And the text makes a key point.
The error might or might not actually cause harm to the patient.
Even if the patient is okay, if a mistake was made, if one of the nine rights was violated and it was preventable, it's still an error.
Needs reporting, analysis, system improvement.
Preventable is the key word there.
Okay.
We've got the process, the safety rules.
How does this connect to like the bigger professional picture today?
What trends support this?
Great question.
Two big initiatives really underpin this in practice.
QSEN and IPE.
Quality and safety education for nurses.
Exactly.
QSEN focuses on the core competencies nurses need to improve quality and safety.
Things like patient centered care, teamwork,
evidence -based practice, informatics.
For meds, this means using technology smartly.
Like barcode scanning.
Communicating clearly using standardized tools like SBAR.
Double checking high alert meds.
It's about building safe systems.
And IPE.
Interprofessional education.
Right.
This is about different healthcare pros, nurses, doctors, pharmacists, learning with, from, and about each other to improve collaboration.
Think about medication reconciliation across care transitions.
That needs teamwork.
Pharmacists catching interactions, nurses clarifying orders with prescribers.
IPE fosters that collaborative culture, essential for medication safety.
So QSEN is about nurse competency.
IPE is about teamwork.
Both drive safety.
Precisely.
And you also mentioned the next generation NCLEX, NGN.
Yeah, that's changing how nursing students are tested, isn't it?
It is.
It's moving towards assessing clinical judgment more directly using complex case studies, which requires nurses to the nursing process.
To assess complex data, identify needs, plan, act, evaluate.
Just like we've been discussing.
It validates this whole framework.
So tying it all together then.
The nursing process isn't just like five steps to memorize.
Not at all.
It's the embodiment of professional nursing judgment applied to medication management.
It's the standard.
It ensures care is thorough.
It's safe.
It's centered on the patient's actual needs.
From that very first assessment all way to checking if those specific measurable outcomes were met.
Your entire practice quality rests on applying it rigorously.

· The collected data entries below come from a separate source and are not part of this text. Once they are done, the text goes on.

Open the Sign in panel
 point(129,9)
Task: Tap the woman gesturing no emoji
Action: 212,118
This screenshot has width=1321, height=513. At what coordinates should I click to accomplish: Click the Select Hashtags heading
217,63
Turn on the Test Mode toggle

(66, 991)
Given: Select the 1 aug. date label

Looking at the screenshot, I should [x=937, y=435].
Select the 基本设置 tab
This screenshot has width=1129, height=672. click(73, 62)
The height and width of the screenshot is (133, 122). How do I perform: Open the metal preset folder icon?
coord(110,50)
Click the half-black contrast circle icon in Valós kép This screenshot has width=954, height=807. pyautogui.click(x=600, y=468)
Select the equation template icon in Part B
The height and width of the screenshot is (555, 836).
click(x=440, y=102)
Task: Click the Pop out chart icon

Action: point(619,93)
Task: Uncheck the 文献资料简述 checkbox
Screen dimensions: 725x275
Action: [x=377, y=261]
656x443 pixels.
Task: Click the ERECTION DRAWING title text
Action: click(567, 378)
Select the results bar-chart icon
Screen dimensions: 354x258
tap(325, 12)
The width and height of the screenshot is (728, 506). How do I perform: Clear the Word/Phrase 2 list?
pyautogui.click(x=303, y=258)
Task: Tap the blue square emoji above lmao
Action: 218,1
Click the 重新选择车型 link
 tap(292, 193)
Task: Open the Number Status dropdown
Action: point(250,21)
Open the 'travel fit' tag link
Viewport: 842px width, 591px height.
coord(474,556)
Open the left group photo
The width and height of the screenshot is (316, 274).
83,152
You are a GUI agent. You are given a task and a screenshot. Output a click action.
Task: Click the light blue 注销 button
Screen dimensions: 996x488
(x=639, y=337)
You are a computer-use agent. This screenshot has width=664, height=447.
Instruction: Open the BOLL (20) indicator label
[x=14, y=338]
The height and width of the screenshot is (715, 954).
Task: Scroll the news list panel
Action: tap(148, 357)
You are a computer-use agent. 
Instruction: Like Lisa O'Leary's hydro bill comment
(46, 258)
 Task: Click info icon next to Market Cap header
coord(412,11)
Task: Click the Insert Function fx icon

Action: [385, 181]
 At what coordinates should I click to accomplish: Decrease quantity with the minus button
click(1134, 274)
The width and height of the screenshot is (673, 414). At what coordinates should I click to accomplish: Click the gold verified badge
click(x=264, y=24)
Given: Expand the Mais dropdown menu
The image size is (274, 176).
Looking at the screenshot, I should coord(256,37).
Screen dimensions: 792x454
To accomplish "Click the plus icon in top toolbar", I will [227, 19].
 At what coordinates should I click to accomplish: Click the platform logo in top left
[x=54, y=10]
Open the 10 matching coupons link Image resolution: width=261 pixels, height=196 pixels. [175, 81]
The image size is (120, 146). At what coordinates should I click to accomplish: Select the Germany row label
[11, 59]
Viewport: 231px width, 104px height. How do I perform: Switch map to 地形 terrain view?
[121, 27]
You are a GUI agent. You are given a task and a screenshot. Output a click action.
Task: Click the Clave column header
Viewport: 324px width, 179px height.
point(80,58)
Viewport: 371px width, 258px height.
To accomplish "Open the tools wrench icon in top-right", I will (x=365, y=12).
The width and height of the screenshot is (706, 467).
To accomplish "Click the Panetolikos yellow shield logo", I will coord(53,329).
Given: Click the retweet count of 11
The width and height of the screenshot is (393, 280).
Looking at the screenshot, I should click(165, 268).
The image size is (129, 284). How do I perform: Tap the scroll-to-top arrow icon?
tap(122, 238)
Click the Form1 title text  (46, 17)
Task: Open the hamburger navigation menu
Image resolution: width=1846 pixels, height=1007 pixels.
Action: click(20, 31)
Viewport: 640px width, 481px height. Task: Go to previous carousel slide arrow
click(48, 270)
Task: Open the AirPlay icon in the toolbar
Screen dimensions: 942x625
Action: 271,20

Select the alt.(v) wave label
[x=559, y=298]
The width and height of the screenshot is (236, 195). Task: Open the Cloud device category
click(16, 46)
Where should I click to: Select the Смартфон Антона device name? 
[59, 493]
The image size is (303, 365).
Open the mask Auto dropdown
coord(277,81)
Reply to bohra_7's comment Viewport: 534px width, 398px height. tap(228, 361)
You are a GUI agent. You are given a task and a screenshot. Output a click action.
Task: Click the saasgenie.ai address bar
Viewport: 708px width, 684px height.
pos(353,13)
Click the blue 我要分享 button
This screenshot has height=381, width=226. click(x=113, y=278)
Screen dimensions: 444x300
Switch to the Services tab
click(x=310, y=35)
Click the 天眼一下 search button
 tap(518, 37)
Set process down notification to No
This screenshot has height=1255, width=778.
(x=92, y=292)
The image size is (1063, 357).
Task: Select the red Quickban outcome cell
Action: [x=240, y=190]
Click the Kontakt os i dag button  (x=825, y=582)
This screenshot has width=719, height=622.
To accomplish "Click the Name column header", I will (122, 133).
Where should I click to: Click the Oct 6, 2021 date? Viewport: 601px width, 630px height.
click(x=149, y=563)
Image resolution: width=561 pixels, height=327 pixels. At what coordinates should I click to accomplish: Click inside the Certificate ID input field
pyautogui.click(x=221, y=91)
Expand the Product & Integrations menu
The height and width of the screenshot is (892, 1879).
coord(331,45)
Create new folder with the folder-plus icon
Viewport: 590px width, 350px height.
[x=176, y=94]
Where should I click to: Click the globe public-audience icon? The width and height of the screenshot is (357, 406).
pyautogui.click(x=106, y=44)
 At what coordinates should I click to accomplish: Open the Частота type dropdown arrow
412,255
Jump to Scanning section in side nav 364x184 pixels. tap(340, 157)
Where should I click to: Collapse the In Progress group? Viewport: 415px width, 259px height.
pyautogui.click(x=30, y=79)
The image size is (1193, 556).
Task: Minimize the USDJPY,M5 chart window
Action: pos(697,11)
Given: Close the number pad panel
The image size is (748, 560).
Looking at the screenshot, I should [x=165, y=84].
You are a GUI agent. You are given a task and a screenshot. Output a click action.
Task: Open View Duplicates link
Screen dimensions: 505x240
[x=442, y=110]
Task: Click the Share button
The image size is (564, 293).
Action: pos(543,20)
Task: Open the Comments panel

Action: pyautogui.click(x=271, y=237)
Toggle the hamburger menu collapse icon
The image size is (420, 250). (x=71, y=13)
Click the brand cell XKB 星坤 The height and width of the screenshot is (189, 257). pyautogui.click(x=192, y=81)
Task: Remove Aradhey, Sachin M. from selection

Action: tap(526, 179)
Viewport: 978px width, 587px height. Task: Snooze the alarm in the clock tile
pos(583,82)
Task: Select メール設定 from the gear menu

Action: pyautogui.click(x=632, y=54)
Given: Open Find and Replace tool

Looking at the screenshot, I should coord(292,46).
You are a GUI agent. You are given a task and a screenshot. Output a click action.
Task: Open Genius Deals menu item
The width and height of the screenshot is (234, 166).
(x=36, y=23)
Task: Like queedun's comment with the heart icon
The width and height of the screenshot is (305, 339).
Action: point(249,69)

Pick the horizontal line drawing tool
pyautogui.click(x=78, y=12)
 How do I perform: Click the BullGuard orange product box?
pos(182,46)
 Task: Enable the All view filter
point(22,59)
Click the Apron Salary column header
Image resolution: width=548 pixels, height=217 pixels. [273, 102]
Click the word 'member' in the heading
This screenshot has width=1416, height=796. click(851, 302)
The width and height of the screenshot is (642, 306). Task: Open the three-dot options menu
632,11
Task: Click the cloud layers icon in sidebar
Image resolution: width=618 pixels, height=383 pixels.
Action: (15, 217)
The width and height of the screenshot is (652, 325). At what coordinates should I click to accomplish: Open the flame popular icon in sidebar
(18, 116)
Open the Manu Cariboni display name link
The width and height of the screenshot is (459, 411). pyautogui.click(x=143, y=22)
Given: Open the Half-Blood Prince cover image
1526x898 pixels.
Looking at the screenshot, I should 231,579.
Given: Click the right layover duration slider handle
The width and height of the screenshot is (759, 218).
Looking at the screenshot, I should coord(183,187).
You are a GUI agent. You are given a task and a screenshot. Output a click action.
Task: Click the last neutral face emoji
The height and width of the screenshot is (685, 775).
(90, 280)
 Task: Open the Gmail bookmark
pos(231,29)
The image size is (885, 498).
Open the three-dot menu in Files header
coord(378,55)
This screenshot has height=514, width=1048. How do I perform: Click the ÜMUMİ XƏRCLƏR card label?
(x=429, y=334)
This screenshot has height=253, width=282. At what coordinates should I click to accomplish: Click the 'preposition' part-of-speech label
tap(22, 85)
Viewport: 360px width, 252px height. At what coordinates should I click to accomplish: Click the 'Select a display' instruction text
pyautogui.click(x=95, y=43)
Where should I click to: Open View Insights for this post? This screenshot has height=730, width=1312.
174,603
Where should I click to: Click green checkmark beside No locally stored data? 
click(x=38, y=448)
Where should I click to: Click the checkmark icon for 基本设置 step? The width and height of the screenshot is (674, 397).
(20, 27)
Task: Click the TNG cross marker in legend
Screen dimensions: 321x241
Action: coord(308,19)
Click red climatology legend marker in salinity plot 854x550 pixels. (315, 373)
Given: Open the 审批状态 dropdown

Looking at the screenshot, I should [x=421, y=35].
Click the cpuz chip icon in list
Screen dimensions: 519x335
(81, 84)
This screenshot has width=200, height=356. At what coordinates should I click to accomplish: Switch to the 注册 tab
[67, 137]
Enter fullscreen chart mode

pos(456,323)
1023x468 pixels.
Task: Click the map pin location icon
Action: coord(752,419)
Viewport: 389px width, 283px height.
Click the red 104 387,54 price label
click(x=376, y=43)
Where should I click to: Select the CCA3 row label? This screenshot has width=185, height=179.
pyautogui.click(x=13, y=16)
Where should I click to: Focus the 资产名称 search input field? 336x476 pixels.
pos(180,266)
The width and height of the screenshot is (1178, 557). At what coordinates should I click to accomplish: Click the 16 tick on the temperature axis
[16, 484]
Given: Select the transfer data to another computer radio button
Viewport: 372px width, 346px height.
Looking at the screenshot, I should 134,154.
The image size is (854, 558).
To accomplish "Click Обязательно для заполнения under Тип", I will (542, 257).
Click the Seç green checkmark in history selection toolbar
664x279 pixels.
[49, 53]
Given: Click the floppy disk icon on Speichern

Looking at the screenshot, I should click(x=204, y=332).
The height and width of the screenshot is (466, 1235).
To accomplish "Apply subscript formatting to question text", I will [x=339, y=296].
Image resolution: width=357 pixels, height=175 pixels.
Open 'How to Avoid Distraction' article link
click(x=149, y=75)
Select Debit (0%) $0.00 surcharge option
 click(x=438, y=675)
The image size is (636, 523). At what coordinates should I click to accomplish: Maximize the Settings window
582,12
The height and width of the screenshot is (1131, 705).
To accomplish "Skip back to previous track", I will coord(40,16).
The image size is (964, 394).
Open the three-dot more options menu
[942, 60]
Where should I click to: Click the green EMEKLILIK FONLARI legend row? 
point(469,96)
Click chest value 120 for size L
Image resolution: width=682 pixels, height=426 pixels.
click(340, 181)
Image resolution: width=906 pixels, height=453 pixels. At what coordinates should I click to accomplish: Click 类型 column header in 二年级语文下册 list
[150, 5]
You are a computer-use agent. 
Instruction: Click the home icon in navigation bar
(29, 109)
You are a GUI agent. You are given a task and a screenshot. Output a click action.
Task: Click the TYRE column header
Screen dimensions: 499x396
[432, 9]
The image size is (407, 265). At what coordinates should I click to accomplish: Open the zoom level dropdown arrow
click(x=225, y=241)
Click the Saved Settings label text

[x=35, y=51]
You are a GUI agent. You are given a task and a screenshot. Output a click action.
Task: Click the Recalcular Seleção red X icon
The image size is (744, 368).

So for you listening, the real takeaway here isn't just the names of the five steps.
It's recognizing the whole system, the thinking, the ethics, the professional standards that goes into giving even one dose of medication safely.
It's far more than just a task.
It's a process.
And that leads to our final thought for you to consider.
We talked about QSEN and IPE aiming for system level safety improvements.
We talked about nine rights for individual practice.
So when a medication error still happens despite these systems and rules,
where does the nurse's individual accountability end and the system's accountability begin?
How do we navigate that complex responsibility?
Something to think about.
Thank you for joining us for this deep dive and a warm thank you as always from the lecture team.
We'll catch you on the next one.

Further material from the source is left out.